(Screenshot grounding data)

_ _ _ _

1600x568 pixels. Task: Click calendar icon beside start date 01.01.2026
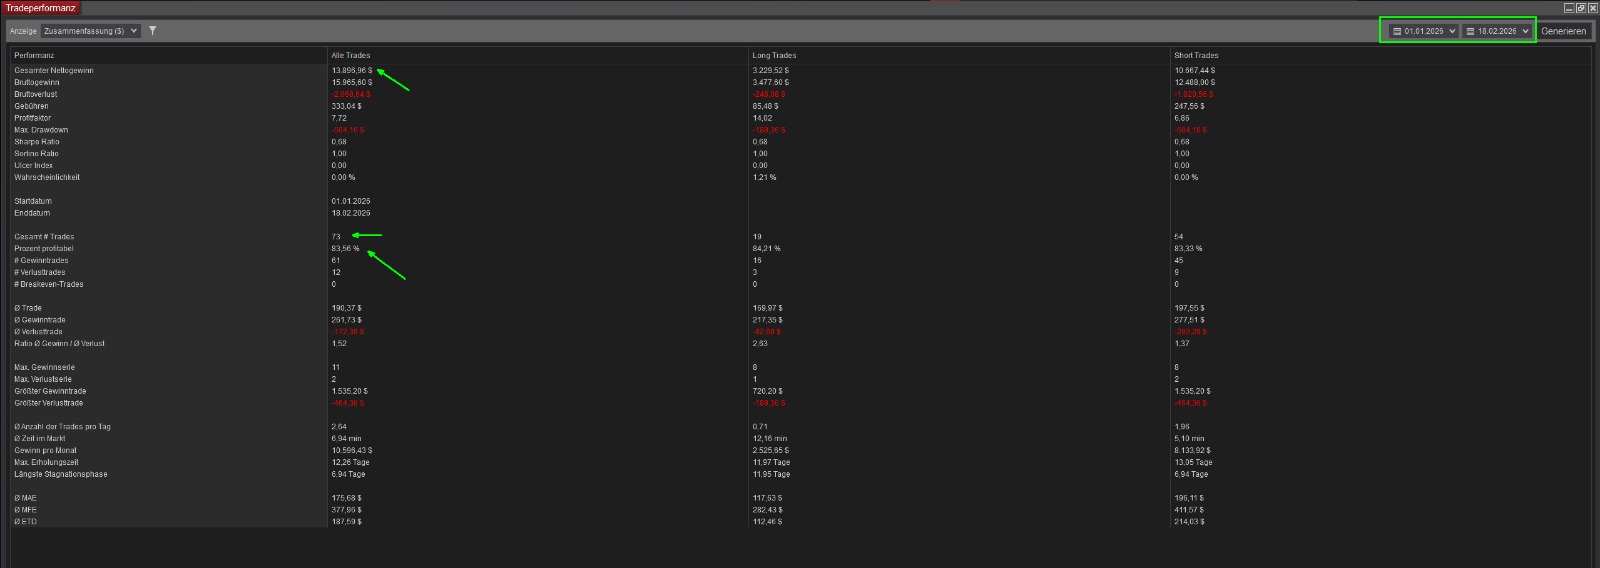1397,31
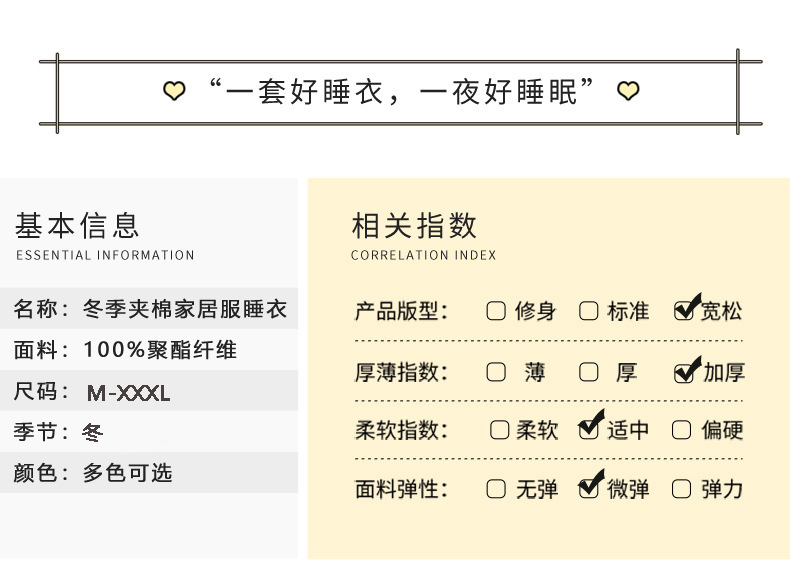Select the 柔软 softness checkbox
This screenshot has height=577, width=790.
point(500,431)
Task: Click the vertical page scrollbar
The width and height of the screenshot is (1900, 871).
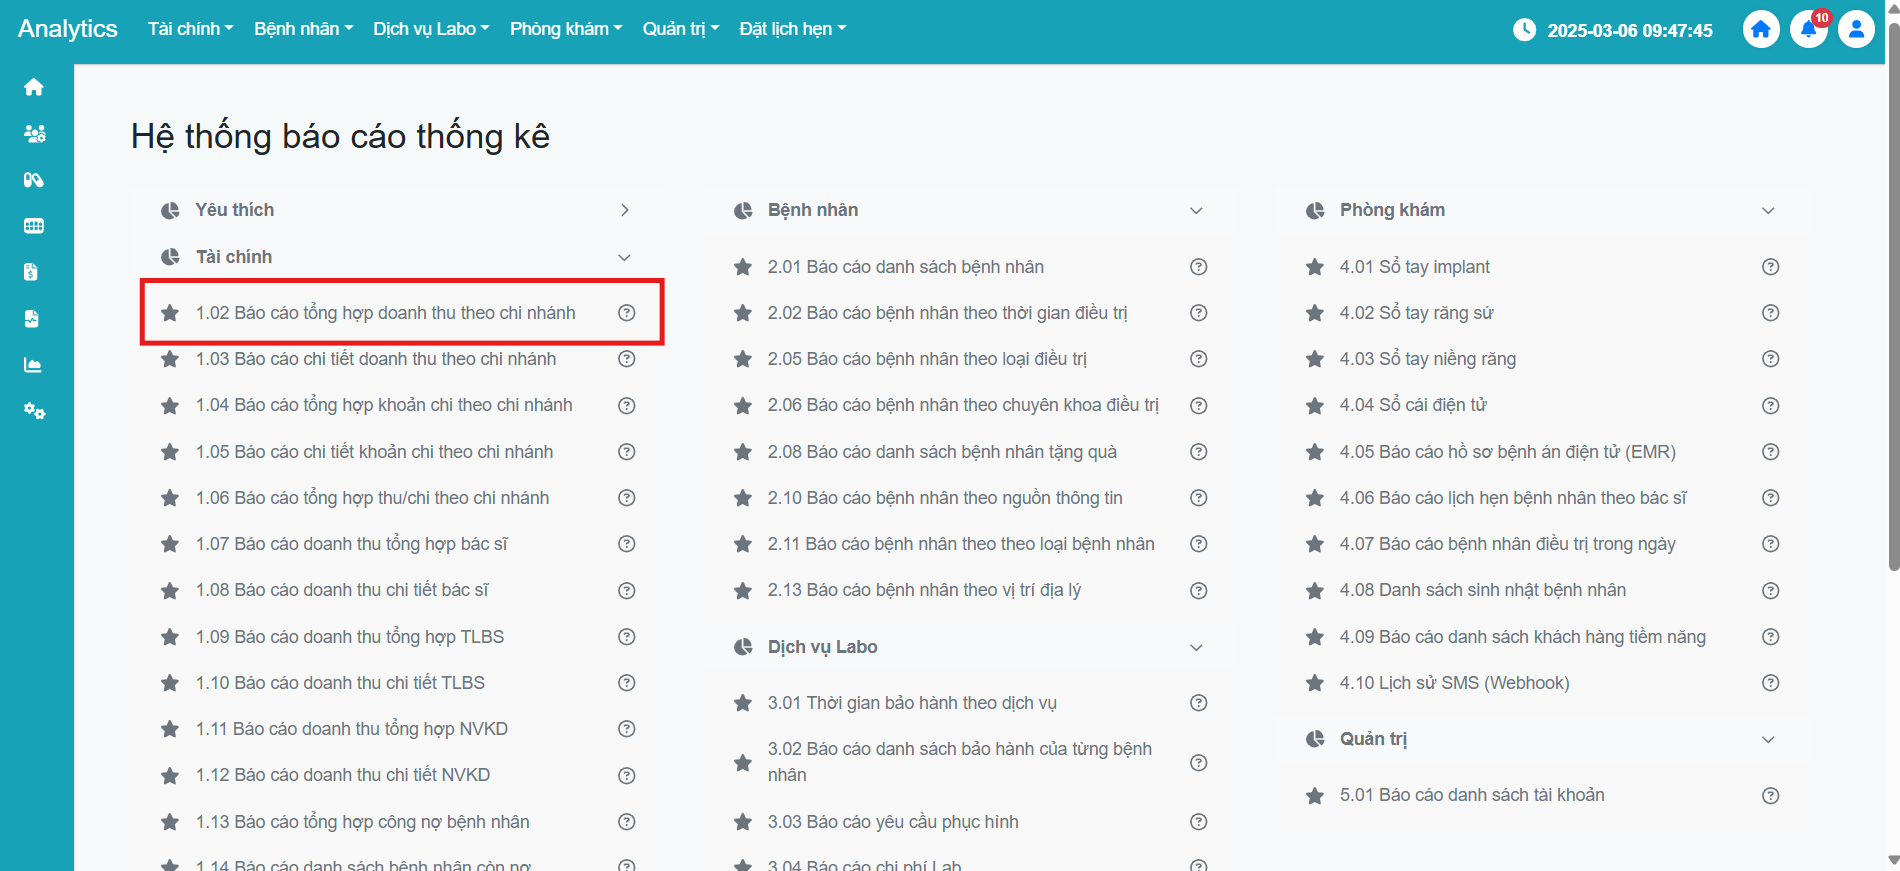Action: tap(1892, 300)
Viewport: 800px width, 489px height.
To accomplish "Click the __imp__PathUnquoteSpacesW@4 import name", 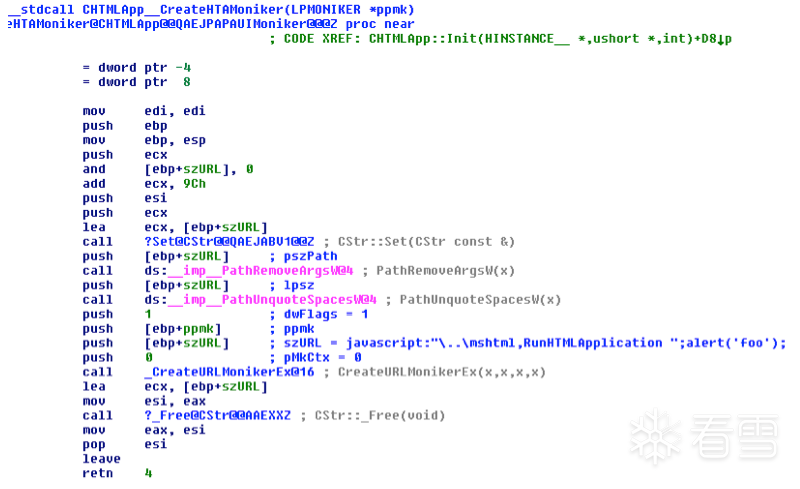I will [x=272, y=300].
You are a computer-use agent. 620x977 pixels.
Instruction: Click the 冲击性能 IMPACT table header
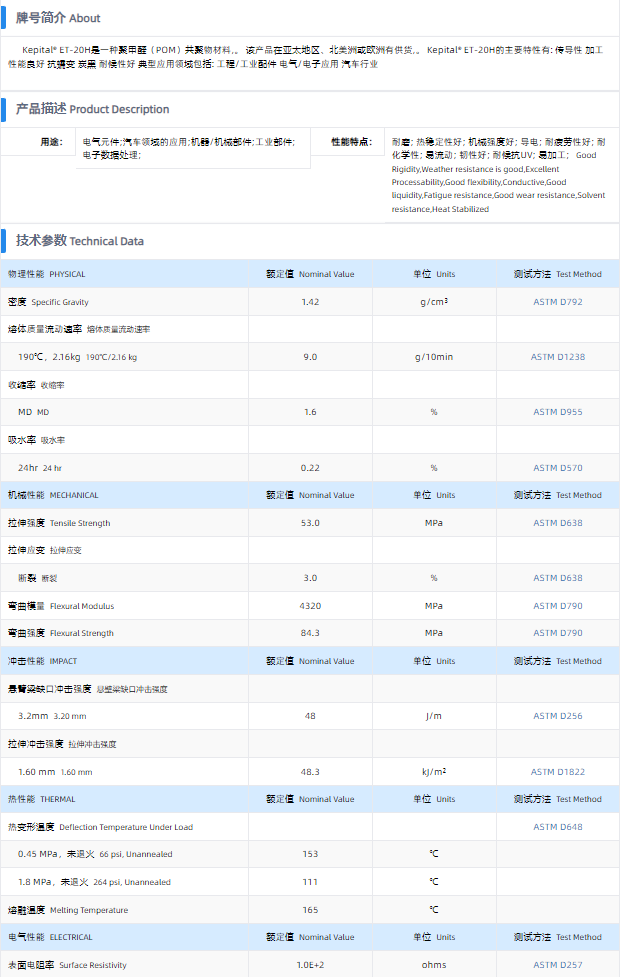coord(43,661)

_ _ _ _

▶ **TASK BRIEF**
Reproduce the records above exactly, but only from the line containing "Instruction: Click the" through the last line, both included, and without any pictures.

▶ **EXERCISE RESULT**
Instruction: Click the 冲击性能 IMPACT table header
coord(43,661)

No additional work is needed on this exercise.